Recordo-te de olhos vendados
na minha vida, minha sina
és a cepa mais robusta
que tocaram, alguma vez,
as minhas mãos de menina

casta guardada em tonéis
de esperança adocicada
pronta a verter no meu cálice
moldado

poema
prestes a explodir da garrafa
no som abafado
do meu fado

tu inspiras-me
só tu me invades
e me fazes
sorrir!

Rosa Alentejana Felisbela
07/10/2015
(imagem da net)

domingo, 4 de outubro de 2015

Poeta: rei no jardim do seu castelo de ilusão


Atrai-me sobremaneira o malabarismo que as palavras assumem nas mãos do poeta. Elas deixam um perfume a sândalo e inspiração sem quebra de margens no vagar das folhas, como se a condução se devesse ao vento arruaceiro e não às mãos sábias e transformistas do homem! Amo o “flirt” entre o seu acento grave, atónito com a chuva de corações cor de romã madura, e o sorriso indecente na boca amada, como a doce marmelada das frases copiosas com as cores do fim da tarde! São efeitos visuais que o poeta, prestidigitador dos sonhos próprios e dos que o leem, consegue através da sua voz de jogral, empunhando a sua “Excalibur” feita de letras… Apenas ele destrói as armaduras de muros omissos, mais duros que o metal, e sobe os degraus como um conquistador destemido das mentes e grita: amor! Quantas vezes o poeta reúne as suas vivências em torno da Távola Redonda da sua maestria e rasga verbos proibidos ou acaricia a saga das consoantes como animais de estimação… Ele é rei que liberta a pontuação do jugo dos interlocutores, mas também alberga debaixo dos seus tetos o respeito pela “pirofagia” dos críticos de rostos carrancudos! Admiro esse poeta, saltimbanco de ideias, que caminha entre sonetos, quadras, versos soltos ou textos poéticos, tratando-os com a calma que o deleite de uma meia-lua insinua no seu peito…Ele é o eterno amante que não faz refém a palavra, mas que a liberta como pássaro no azul da simbologia.
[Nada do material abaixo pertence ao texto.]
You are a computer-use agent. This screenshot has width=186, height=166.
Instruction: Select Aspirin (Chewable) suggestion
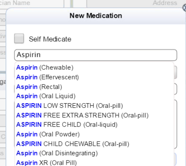[45, 68]
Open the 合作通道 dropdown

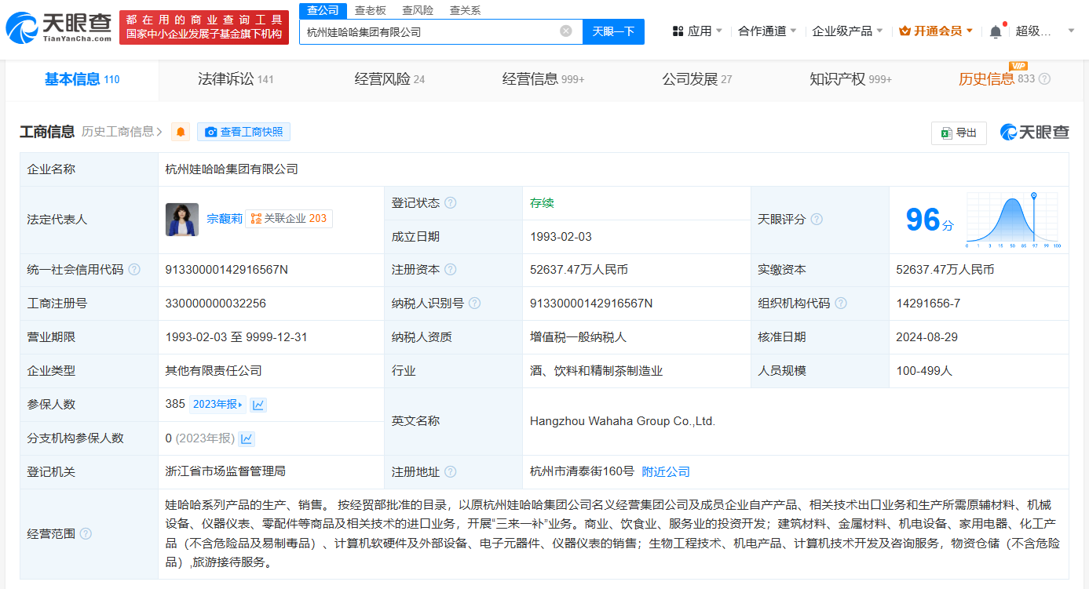click(767, 31)
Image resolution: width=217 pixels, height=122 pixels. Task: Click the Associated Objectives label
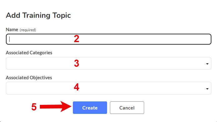[x=29, y=78]
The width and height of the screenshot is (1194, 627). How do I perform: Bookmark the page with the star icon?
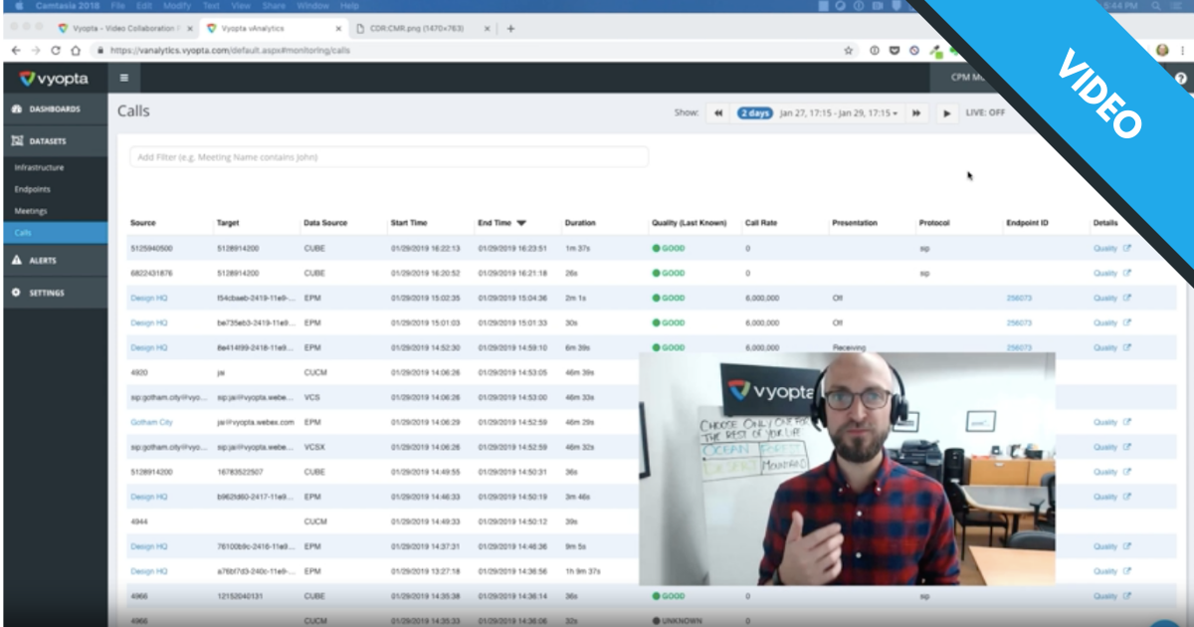coord(847,50)
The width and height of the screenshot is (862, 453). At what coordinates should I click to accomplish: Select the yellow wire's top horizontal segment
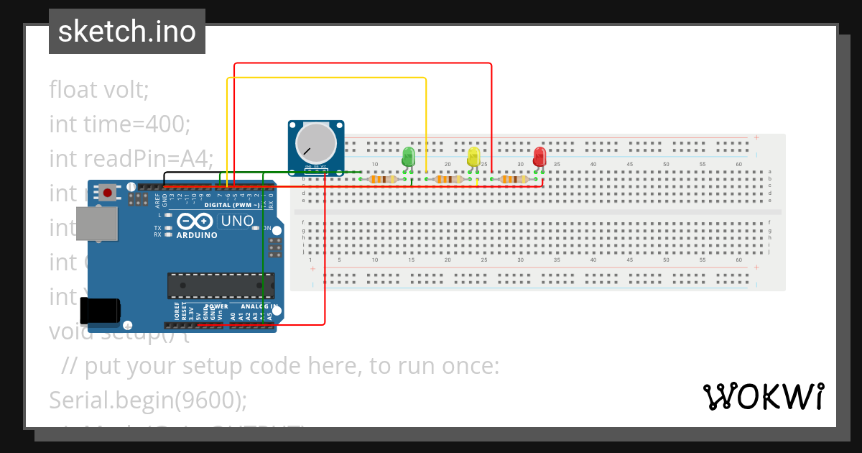coord(327,78)
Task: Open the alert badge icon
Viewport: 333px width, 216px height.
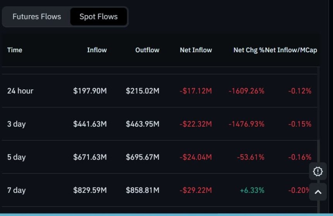Action: (x=318, y=171)
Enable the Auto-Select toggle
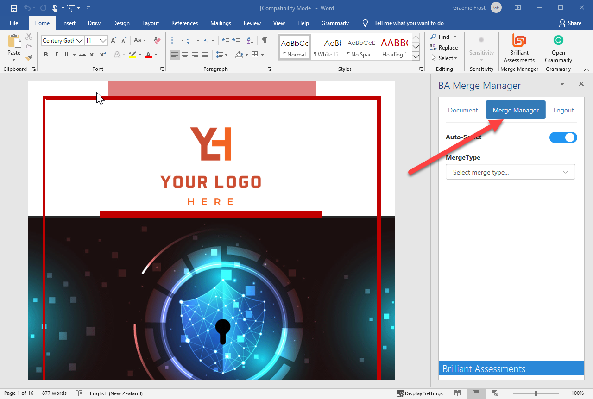 [563, 137]
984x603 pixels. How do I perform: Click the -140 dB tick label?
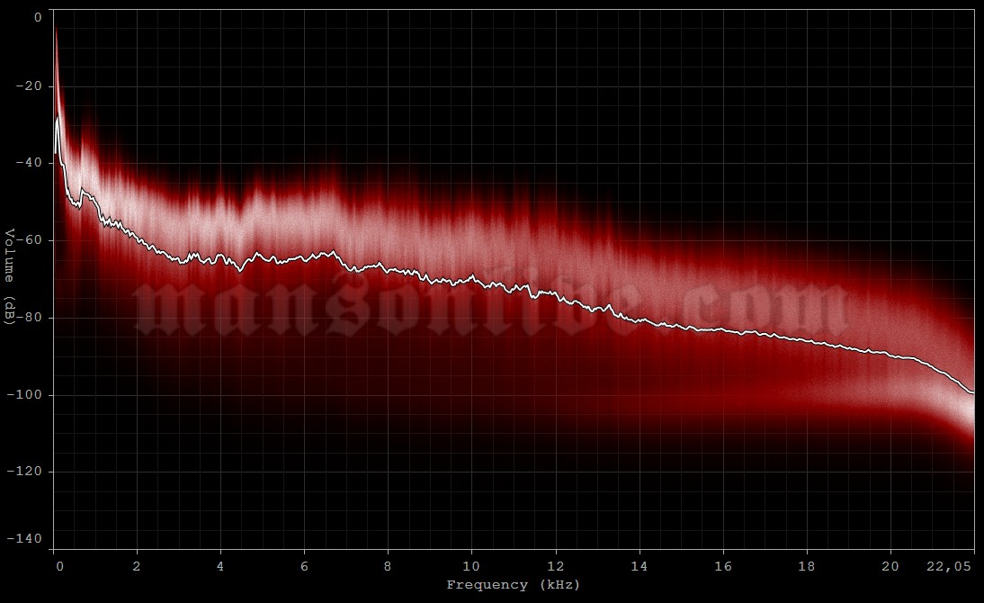click(28, 540)
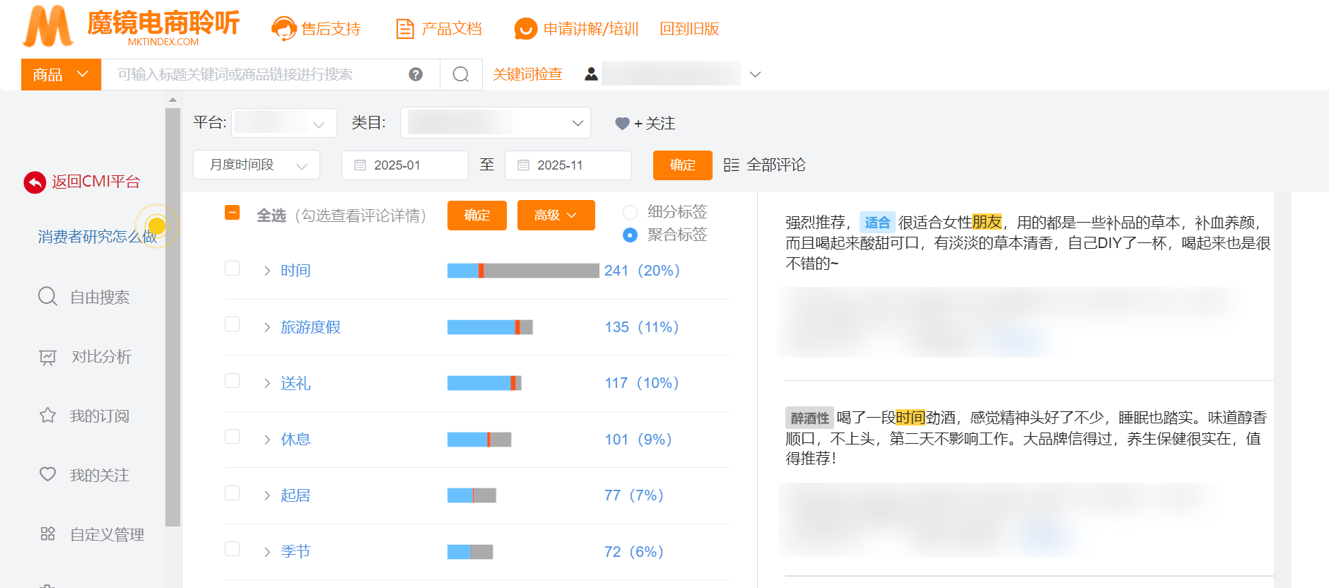Viewport: 1329px width, 588px height.
Task: Click the all reviews list icon
Action: [x=732, y=165]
O poeta é o Eco de um turbilhão de ideias consecutivas no jardim do seu castelo de ilusão.

Rosa Alentejana Felisbela
04/10/2015
(imagem da net)

sexta-feira, 2 de outubro de 2015

É outono


Subestimei a árvore
que se desnuda inteira
por um rodopio de vento…
dei-lhe o benefício do rubor
colhido pelo tronco
numa fase de lua vermelha
e na dúvida
acertei no regato que corria
ali ao lado
desenfreado
por uma raiz astuta…
saltou-me o colorido das rochas
ao âmago dos olhos
e assim brotou o outono
de uma folha
a que chamei trovoada
no amarelo
que desbotava
o tempo!

Rosa Alentejana Felisbela
01/10/2015
(imagem da net)

Promessa de outono


Combinemos o preâmbulo, pouco ético, entre a chuva e a terra molhada deste outono. Na verdade, todo ele será poético, uma vez que se sente o aroma das madressilvas impregnado do hálito de Pã, enquanto Chronos converte o tempo em fénix renascida. Sabemos que, enquanto houver uma romã, os lábios serão o alvo frágil do mosto proposto por Baco. E que as uvas amadurecem a inquietação no sangue, e os trovões obrigam o céu a relampejar incessantemente perante as letras do nosso dicionário. Tudo o que observamos tem a forma de uma castanha ainda refugiada no seu ouriço, com o receio do contágio das gotículas que caem nas folhas abertas às cores do arco-íris. Também elas caem agora, perante as propostas indecentes de Éolo, murmurando a ladainha do vento que arrepia a alma, trazendo consigo o mesmo olhar e o presságio do doce de abóbora que combate as desilusões espalhadas pelo chão. O único consolo são as vidraças da janela, de olhos marejados pela chuva e encantados com o arrulho das pombas no fio dos telefones, apesar do pranto dos céus. Na certeza, porém, de que o Oráculo da natureza será preservado enquanto as minhas mãos puderem escrever uma única palavra de apreço ao prazer de beber um chocolate quente. Não existe caudal mais lindo e puro do que esse preâmbulo aberto às palavras de um poema por nascer…uma promessa!